According to another aspect of the present invention, a method for example-based super resolution is provided. The method includes estimating motion parameters for an input video sequence with motion. The input video sequence includes a plurality of pictures. The method also includes performing a picture warping process that transforms one or more of the plurality of pictures to reduce the amount of motion based on the motion parameters to provide a static version of the input video sequence. The method further includes performing example-based super resolution to generate one or more high resolution replacement patch pictures from the static version of the video sequence. One or more high resolution replacement patch pictures are for replacing one or more low resolution patch pictures during reconstruction of an input video sequence.

According to another aspect of the present invention, an apparatus for example-based super resolution is provided. The device receives one or more high resolution alternate patch pictures generated from the static version of the input video sequence with motion, and generates an example-based super resolution to generate a reconstructed version of the static version of the input video sequence from the one or more high resolution replacement patch pictures. It includes an example-based super resolution processor to perform. The reconstructed version of the static version of the input video sequence includes a plurality of pictures. The apparatus receives an inverse picture warping process based on the motion parameters to receive motion parameters for the input video sequence and transform one or more of the plurality of pictures to produce a reconstruction of the input video sequence with motion. inverse) further includes an image warper.

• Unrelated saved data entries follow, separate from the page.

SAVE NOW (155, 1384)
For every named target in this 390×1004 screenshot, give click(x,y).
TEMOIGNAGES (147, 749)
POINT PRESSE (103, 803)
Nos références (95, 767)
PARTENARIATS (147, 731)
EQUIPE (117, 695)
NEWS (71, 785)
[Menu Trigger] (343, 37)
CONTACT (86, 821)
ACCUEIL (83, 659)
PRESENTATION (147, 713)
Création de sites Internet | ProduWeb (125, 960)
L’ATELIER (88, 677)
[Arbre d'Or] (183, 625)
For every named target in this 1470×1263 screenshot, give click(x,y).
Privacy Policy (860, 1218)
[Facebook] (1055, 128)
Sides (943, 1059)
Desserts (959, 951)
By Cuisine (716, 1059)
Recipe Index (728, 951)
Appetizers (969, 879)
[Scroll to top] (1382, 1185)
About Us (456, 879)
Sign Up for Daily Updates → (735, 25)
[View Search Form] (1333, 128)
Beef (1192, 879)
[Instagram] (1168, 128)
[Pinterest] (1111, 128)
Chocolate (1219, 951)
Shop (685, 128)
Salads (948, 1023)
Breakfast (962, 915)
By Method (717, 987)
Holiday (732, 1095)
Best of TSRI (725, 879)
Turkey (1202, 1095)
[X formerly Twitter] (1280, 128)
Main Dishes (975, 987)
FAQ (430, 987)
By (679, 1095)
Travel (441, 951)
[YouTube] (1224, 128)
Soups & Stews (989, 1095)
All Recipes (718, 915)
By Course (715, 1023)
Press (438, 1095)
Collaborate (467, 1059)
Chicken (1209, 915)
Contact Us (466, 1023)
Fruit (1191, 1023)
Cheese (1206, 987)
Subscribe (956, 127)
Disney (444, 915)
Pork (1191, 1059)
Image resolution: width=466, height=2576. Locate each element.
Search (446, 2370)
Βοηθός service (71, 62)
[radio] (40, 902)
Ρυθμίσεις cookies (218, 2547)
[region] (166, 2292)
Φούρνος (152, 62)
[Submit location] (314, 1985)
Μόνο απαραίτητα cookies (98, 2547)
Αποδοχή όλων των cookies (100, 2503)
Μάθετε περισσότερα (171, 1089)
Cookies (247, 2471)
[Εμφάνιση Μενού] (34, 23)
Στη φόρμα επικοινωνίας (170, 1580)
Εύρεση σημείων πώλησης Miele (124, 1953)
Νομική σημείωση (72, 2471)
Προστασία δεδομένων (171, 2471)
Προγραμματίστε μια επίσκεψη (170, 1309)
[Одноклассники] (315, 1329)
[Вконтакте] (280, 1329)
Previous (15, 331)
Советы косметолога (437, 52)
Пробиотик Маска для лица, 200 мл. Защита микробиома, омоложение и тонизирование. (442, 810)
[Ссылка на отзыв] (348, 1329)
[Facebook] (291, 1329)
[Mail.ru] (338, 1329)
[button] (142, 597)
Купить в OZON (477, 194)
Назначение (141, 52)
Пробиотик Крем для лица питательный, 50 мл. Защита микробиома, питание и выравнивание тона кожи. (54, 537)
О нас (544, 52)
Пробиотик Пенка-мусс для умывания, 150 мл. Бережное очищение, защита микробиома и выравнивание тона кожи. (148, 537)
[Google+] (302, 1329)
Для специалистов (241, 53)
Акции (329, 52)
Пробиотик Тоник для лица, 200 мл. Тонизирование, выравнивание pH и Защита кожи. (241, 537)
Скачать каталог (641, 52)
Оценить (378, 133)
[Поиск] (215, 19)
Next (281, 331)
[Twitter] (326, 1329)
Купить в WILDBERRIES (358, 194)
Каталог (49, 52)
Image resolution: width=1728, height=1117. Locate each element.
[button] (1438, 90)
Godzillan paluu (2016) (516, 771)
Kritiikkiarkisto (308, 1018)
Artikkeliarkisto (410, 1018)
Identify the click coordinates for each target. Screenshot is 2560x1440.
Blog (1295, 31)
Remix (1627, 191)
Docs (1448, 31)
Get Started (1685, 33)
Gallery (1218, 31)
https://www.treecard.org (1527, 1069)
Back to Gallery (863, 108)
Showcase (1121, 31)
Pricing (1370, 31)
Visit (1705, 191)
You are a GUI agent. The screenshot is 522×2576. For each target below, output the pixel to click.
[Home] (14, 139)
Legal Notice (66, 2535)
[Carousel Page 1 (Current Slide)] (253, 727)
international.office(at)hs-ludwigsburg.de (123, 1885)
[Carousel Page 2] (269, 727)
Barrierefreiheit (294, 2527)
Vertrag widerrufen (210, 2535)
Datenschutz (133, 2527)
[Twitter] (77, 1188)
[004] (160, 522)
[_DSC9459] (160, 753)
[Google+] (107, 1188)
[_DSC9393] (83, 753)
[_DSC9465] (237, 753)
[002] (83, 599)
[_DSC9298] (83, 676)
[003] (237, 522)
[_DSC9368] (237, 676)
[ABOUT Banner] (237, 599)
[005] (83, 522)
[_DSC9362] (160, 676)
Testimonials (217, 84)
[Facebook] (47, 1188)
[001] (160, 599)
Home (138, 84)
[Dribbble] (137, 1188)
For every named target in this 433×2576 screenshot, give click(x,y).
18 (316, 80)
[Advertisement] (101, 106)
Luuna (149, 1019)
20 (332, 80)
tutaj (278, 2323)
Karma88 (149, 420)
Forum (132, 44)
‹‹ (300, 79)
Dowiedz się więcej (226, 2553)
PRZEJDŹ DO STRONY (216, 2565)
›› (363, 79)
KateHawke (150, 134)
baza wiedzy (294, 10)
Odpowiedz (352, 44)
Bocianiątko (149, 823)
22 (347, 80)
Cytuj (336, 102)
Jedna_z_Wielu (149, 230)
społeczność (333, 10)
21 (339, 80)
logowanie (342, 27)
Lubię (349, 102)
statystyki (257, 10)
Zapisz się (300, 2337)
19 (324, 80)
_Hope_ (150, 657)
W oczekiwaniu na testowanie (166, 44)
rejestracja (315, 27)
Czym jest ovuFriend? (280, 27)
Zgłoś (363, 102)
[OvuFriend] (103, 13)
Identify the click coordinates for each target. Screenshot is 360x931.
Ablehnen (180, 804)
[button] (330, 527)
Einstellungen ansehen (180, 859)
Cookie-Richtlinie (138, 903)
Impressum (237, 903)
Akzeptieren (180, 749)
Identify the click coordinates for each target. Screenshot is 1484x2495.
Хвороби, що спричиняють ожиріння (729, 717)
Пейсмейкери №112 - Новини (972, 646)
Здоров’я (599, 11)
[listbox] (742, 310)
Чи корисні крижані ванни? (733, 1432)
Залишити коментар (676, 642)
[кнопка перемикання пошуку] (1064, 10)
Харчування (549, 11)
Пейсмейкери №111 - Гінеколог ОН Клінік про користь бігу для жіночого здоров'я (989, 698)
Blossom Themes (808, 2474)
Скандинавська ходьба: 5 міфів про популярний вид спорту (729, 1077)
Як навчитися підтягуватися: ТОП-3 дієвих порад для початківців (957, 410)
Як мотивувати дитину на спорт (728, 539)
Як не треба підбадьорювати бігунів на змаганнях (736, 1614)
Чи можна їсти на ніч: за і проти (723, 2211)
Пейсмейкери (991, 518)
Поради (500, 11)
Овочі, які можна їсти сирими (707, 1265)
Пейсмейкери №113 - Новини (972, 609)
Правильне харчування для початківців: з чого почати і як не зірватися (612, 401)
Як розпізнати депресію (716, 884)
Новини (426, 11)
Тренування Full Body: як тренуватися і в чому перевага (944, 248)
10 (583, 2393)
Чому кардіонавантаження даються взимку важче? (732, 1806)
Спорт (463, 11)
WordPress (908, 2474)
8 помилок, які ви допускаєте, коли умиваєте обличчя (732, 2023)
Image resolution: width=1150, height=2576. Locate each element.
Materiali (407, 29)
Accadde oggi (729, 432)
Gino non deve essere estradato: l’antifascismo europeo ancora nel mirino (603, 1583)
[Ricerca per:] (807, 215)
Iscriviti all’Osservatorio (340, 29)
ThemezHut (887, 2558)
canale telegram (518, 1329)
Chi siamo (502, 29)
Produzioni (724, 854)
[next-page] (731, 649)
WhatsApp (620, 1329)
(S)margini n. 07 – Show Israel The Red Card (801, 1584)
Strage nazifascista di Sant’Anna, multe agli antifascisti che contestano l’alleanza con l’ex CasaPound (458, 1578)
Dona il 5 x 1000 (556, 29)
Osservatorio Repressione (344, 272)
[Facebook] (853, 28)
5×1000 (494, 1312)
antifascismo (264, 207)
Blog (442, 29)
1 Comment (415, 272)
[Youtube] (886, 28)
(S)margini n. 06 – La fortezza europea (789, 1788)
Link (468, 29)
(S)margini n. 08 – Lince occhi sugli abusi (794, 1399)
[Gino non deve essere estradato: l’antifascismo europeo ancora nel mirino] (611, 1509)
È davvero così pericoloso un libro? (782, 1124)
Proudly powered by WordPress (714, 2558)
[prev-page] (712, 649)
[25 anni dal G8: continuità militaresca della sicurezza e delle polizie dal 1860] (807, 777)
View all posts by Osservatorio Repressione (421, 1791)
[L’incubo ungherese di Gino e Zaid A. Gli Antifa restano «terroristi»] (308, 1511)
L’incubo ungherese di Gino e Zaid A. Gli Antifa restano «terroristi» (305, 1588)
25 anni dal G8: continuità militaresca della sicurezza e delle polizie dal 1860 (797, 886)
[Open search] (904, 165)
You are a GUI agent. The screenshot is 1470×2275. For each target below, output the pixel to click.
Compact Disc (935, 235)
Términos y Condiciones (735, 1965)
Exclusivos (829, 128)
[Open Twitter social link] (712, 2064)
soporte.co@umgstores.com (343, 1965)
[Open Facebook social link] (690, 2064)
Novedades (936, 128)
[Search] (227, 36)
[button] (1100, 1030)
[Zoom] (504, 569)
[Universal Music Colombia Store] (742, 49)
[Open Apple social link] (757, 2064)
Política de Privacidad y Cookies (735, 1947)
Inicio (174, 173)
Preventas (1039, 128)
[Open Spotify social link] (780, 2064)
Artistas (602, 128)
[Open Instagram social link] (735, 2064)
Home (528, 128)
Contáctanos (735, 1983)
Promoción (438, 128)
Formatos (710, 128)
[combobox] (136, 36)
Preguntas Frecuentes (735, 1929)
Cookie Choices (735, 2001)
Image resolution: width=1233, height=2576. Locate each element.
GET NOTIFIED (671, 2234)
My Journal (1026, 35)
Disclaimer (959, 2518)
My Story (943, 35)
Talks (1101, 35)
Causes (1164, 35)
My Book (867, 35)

According to another aspect of the present invention, a method for example-based super resolution is provided. The method includes receiving motion parameters for an input video sequence with motion, and one or more high resolution replacement patch pictures generated from a static version of the input video sequence. The method also includes performing example-based super resolution to generate a reconstructed version of the static version of the input video sequence from the one or more high resolution replacement patch pictures. The reconstructed version of the static version of the input video sequence includes a plurality of pictures. The method further includes performing an inverse picture warping process based on the motion parameters to transform one or more of the plurality of pictures to produce a reconstruction of the input video sequence with motion.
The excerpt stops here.